• _What the task asks_: The line containing "The width and" and every line after it to the end of the records: set those down exactly, without any pictures.

Input material section start

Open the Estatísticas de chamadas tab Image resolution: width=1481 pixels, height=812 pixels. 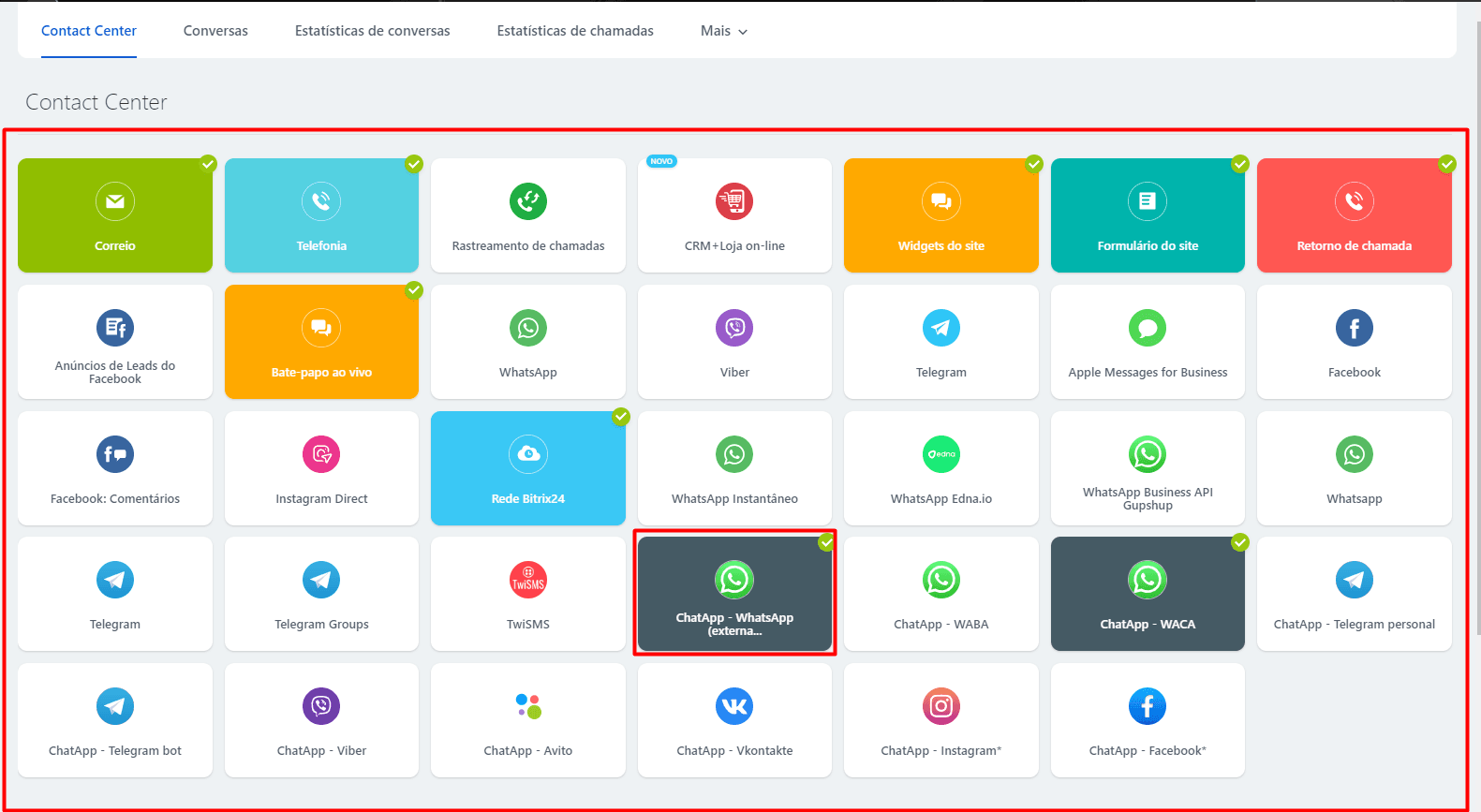[575, 31]

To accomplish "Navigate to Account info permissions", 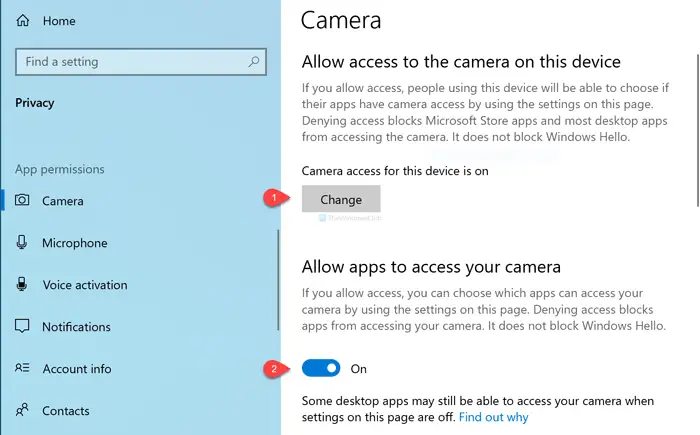I will [77, 369].
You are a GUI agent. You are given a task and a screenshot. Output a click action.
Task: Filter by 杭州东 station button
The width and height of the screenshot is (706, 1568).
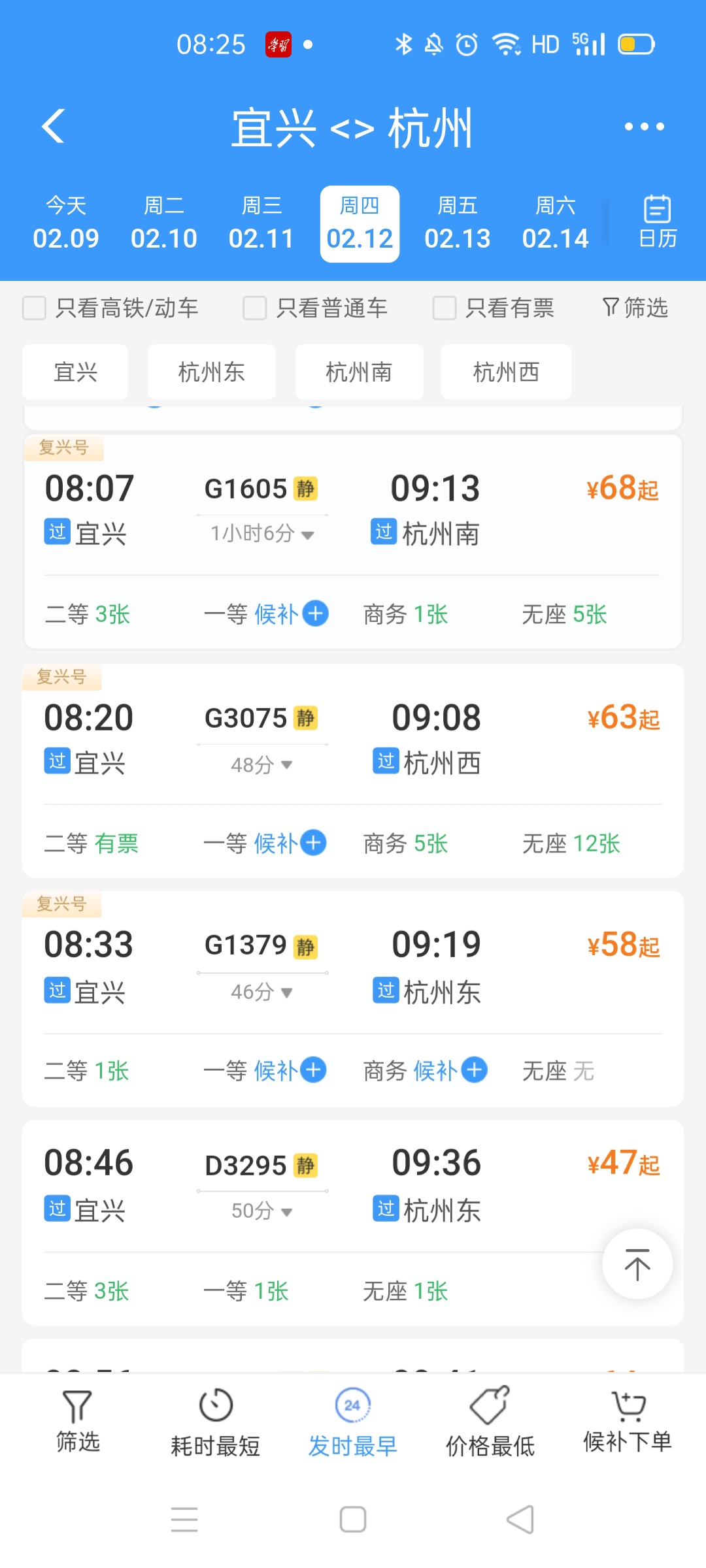click(x=211, y=372)
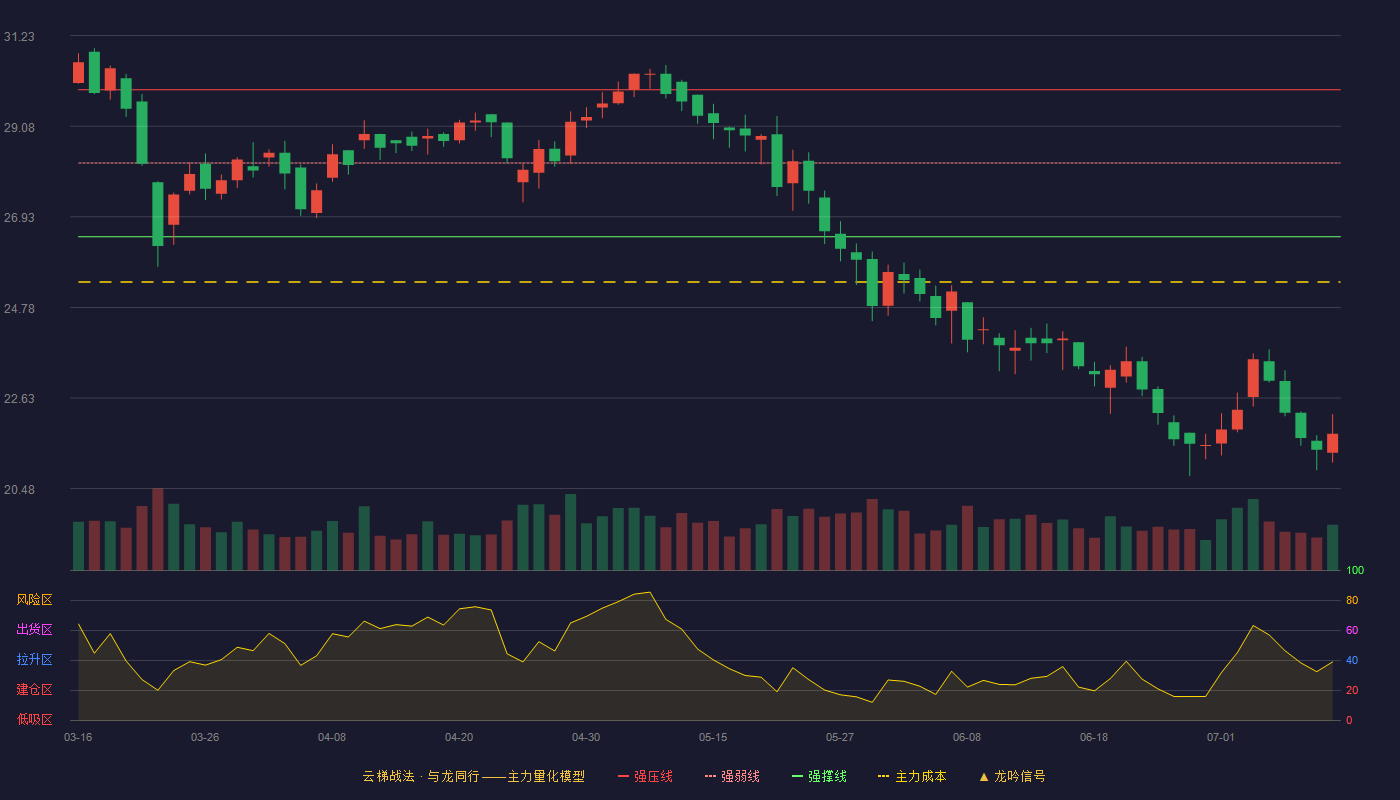Click the 出货区 zone label
1400x800 pixels.
34,630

Input material section end

• _Solution for this task_:
The width and height of the screenshot is (706, 1568).
click(x=211, y=372)
Click the 出货区 zone label
1400x800 pixels.
34,630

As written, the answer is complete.